Denn jetzt zeigt sich das Ergebnis der Politik der vergangenen Jahrzehnte auf der Portalstreppe: abgesetzte und noch regierende Staatsmänner, gekrönte und ungekrönte Häupter. Der Ex-Generalsekretär Michail Gorbatschow neben dem Ex-Dissidenten Lew Kopelew; der Umweltschützer Prinz Charles neben dem Daimler-Chef Edzard Reuter und – quel malheur – ohne Lady Di; der UN-Generalsekretär Butros Ghali neben ANC-Schatzmeister Thomas Nkobi; der israelische Regierungschef Schimon Perez neben seinem Namensvetter und Amtskollegen Carlos Pérez aus Venezuela. Ihm jubelt die für jede menschliche Geste dankbare Menschenmenge besonders heftig zu, als er mit Küßchen auf die Wange eine Dame verabschiedet.
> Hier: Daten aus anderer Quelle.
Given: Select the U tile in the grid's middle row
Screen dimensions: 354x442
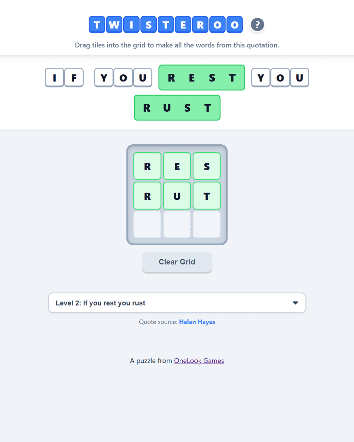Looking at the screenshot, I should (x=177, y=195).
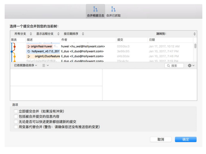Click the list view mode icon

[x=45, y=66]
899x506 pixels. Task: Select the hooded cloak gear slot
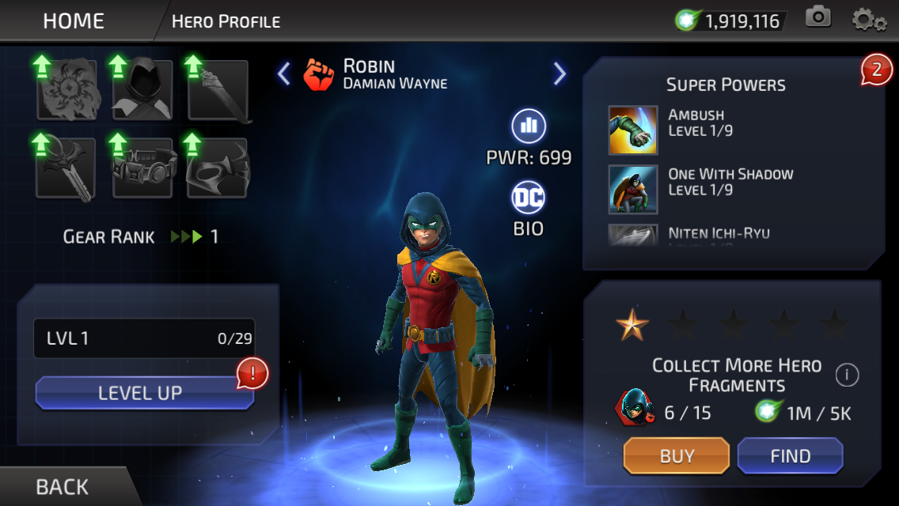coord(142,89)
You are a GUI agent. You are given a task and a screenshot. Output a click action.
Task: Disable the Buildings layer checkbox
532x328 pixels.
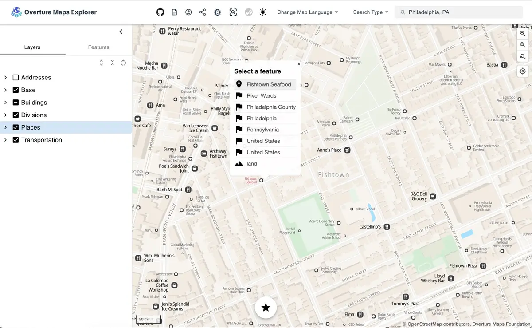coord(16,102)
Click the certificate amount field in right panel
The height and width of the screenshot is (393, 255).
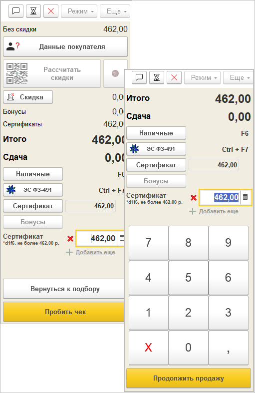tap(221, 197)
Trommelwirbel. Nationalhymne. Ein junger Bursche in den Reihen der Zuschauer reißt den Arm hoch, führt die Hand zum militärischen Gruß an die Stirn. Im Tode vereint ruhen die Widersprüche. „Deutscher bis ins Mark“ sei sein Freund gewesen, hat Felipe González gesagt. Aber auch: „Europäer aus Überzeugung, Weltbürger aus Berufung.“ Graugesichtige Offiziere, einer mit einem Schnurrbart von Bismarckschen Ausmaßen, schieben den Sarg in den Leichenwagen. Die Zeremonie bleibt nicht ohne Blumenverlust, denn Soldatenhände sind ungeschickt. Geköpfte rote Nelken trauern auf deutschem Straßenpflaster. „MUSS“ steht auf dem silbergrauen Wagen: ein passender Name für ein Bestattungsunternehmen.
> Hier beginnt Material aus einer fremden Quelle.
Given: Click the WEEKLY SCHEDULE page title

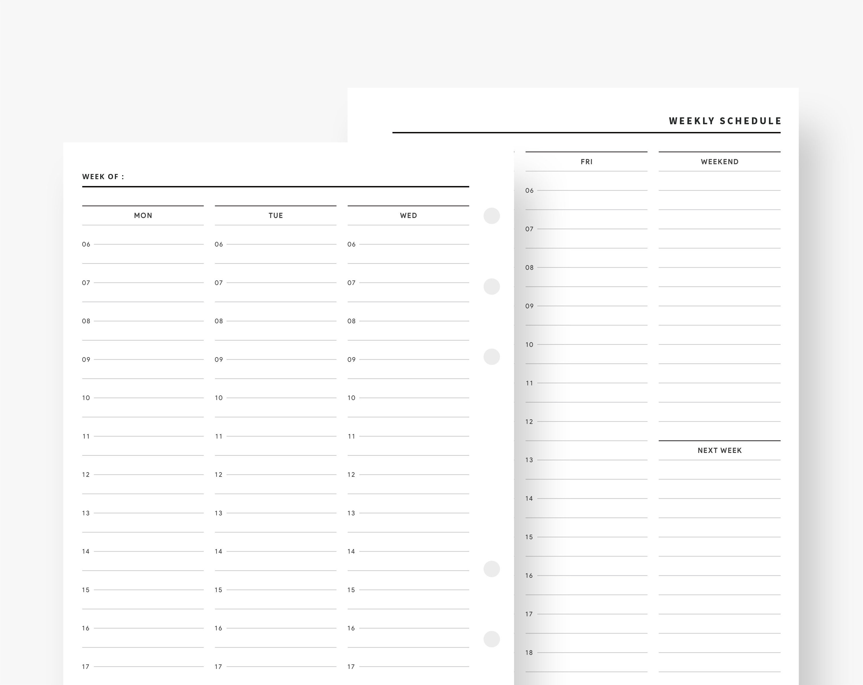Looking at the screenshot, I should point(725,120).
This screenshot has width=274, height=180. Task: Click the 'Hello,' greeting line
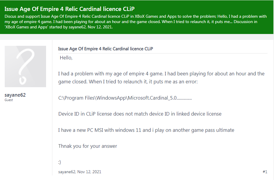click(x=66, y=58)
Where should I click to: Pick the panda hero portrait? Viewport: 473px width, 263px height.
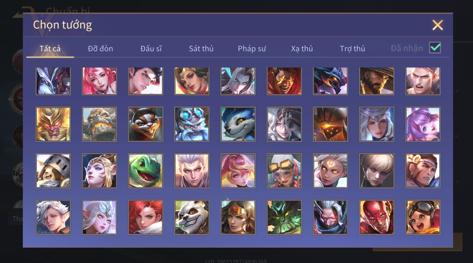point(192,217)
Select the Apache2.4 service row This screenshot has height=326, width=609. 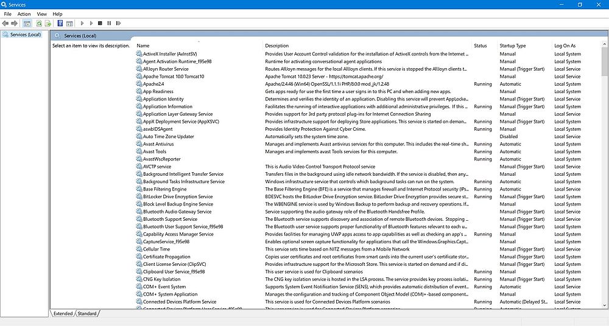153,84
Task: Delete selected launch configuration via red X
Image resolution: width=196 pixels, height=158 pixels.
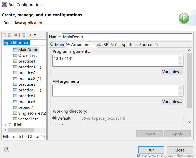Action: [x=16, y=35]
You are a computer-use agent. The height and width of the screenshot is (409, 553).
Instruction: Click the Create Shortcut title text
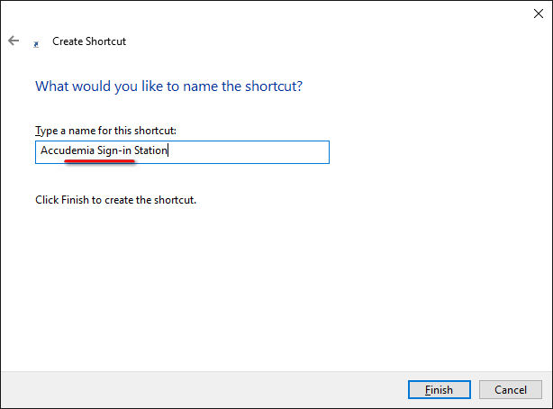(89, 41)
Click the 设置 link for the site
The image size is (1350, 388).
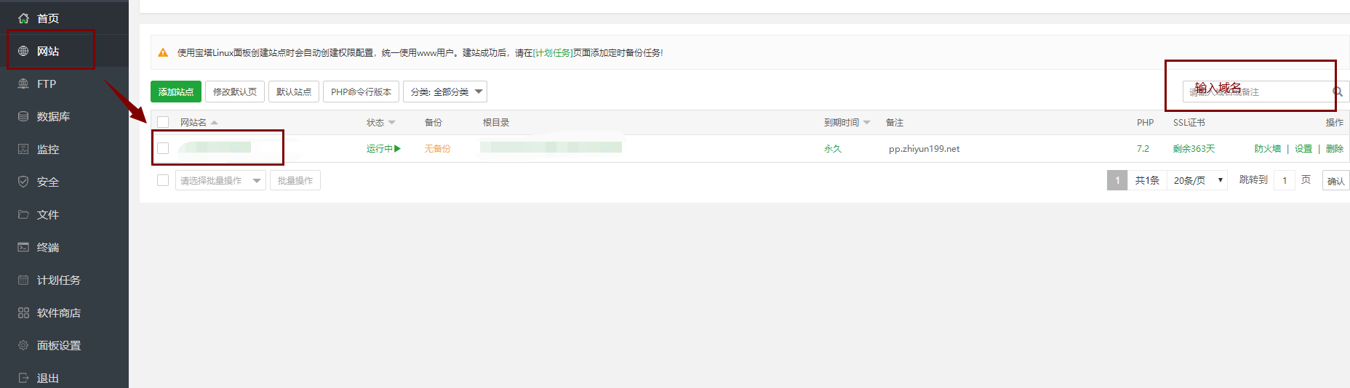[1303, 148]
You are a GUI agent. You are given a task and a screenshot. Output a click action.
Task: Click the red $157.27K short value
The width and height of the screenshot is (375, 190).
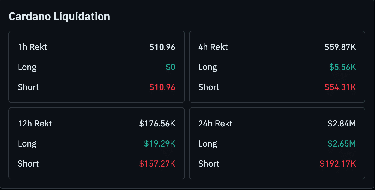pyautogui.click(x=157, y=164)
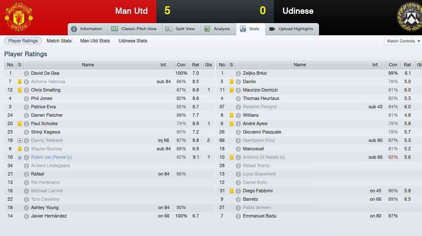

Das Unvollendete. Der dritte Satz von Schuberts Sinfonie liegt nur im Entwurf vor, er bleibt ungespielt. Ein Scherzo. Die deutsche und die europäische Einheit – ein schlechter Scherz? Das, was zusammenwachsen sollte, bleibt getrennt oder spaltet sich aufs neue. Der Tote hat es wohl geahnt, Rita Süssmuth erwähnte in ihrer Ansprache seinen Wunsch, er wolle „den Tag sehen, an dem Europa eins geworden ist“.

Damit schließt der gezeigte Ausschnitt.